Saturday, May 24 – NEW WORKS SALON: COMING HOME – 8 PM
The New Works Salons series is a casual forum for the presentation and discussion of new works in film and video, with local and visiting artists in-person to introduce their work. This edition is a selection of recent autobiographical essay films about home curated by Eve LaFountain. The screening will include the Los Angeles premiere of her 30 minute 16mm film Conversation Pieces: A Swan Song. LaFountain's most ambitious film work to date maps her maternal grandmother Louise's move into a senior citizen building and traces the dismantling and inheritance of her life's collections. The tale transitions from great love stories in World War II, followed by the next generation involved in inter-racial marriage, then leading to the child of Jewish and Native American mixed heritage who walks a fine line blending cultures to establish her identity. As her mother says in the film, this is how the world is changing. Conversation Pieces: A Swan Song fluidly tells the story of one family’s transitions throughout the generations from the perspective of the women. This film will be shown along with recent works by other artists to be announced on 16mm about family, homecomings and reminisces.

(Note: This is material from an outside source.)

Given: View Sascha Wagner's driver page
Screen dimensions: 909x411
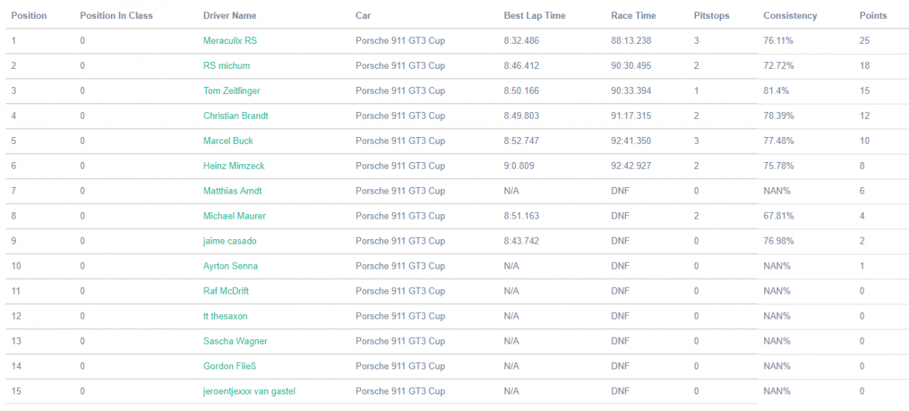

Thursday, May 29 – LA AIR: HARUKO TANAKA – 8 PM
LA AIR is an artist-in-residence program that invites Los Angeles filmmakers to utilize EPFC resources in creating a new work over a four-week period. Haruko Tanaka’s project The Soroban and the Presentis part soroban (aka abacus) tutorial, part historical account, part freeway numerology, and part dare devil bell ringing adventure with field recordings. It is all love for the city of Los Angeles which, according to the Pythagorean system of numerology, is a “1”—the primal force and number of creation and the most difficult of all lovers. The project explores unseen forces that possibly inform a love/hate/confused relationship to our land and displaced acts of good will and pride, all the while trying to be a more self reliant and sustaining force of analog embodiment. FREE EVENT!



Saturday, May 3 – Introduction to Super 8 Filmmaking & Hand-processing – 1 – 5 PM
Using the classic home-movie camera, students will explore the history, application and tender sophistication of small format filmmaking. This one-day workshop includes basic camera operation, shooting techniques and hand-processing with both traditional reversal photochemistry and negative processing from home-brewed kitchen ingredients! No previous filmmaking experience necessary. All equipment and materials provided by EPFC. Class limited to 9 students; Fee: $75/$60 EPFC Members.  Instructor: Rick Bahto.